Fotos: Eliane Loin
Como acontece todos os anos, a chegada do primeiro vinho da safra na França foi comemorada com festa em todo o mundo, na terceira quinta-feira de novembro. Desta vez, caiu no dia 16 de novembro. Aqui no Brasil, a sede diplomática francesa celebrou a data recebendo muitos convidados, no dia 07 de dezembro. O embaixador Michel Miraillet, em seu discurso, falou da importância da chegada do Beaujolais Nouveau para o povo francês. ” É como o Natal, a Páscoa, as férias de verão”, comparou.

Além de saborear o Beaujolais Noveau, os convidados puderam degustar diversos tipos de paes, queijos e frios franceses. A música internacional dos anos 80 ditou o ritmo da festa na embaixada que reuniu diplomatas, a comunidade francesa em Brasília, apreciadores de vinho e servidores daquela sede diplomática.

Leve e perfumado, o Beaujolais Nouveau não é um tinto de categoria elevada e nem pretende ser. É jovem e frutado, feito para celebrar a entrada no mercado dos vinhos de cada ano. A tradição começou em Lyon, encostada na região produtora, estendeu-se aos bistrôs e restaurantes de Paris e em meados do século passado espalhou-se por outros países.

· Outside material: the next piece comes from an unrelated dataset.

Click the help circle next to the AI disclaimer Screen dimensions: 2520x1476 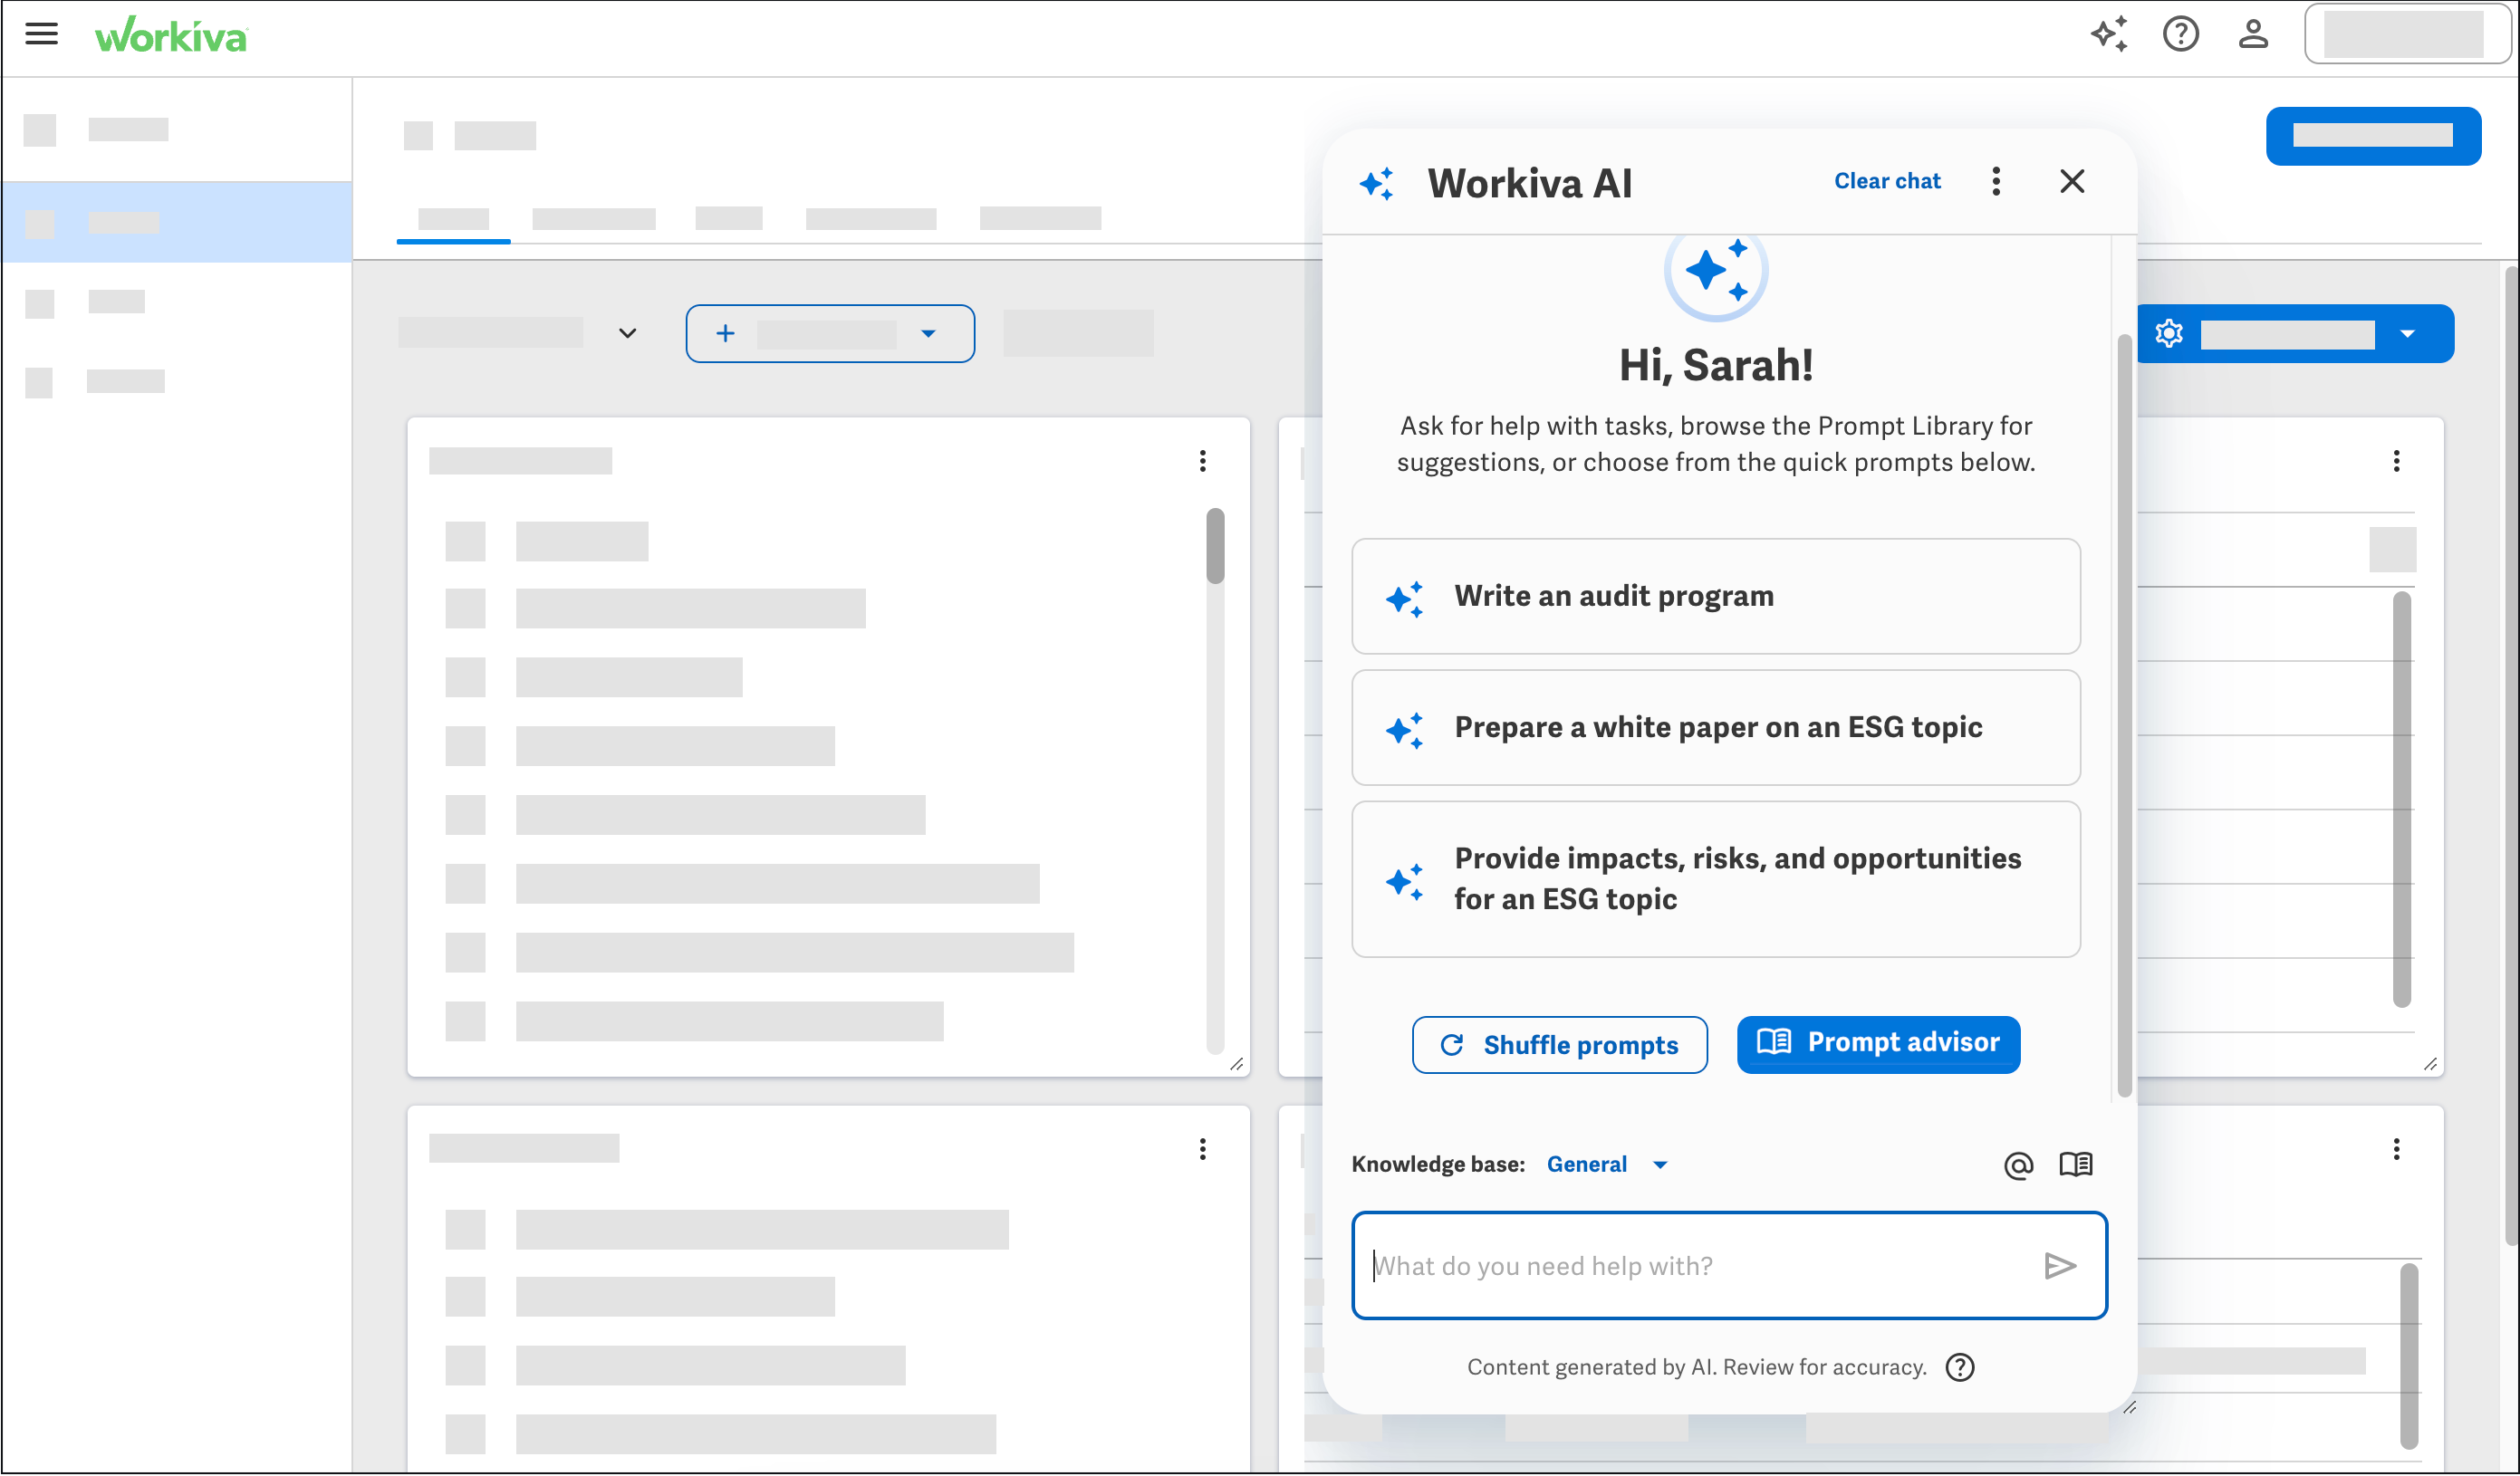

A zona do Beaujolais não pertence à divisão política da Borgonha, mas historicamente sempre se ligou a ela, estendendo-se de Mâcon a Lyon, em direção ao sul da França. Ali predomina a uva Gamay, da família da Pinot Noir, que tem acidez elevada e poucos taninos. Para conseguir a extração de componentes e cor a tempo de lançar os vinhos em novembro, as vinícolas utilizam um método especial de vinificação, a maceração carbônica.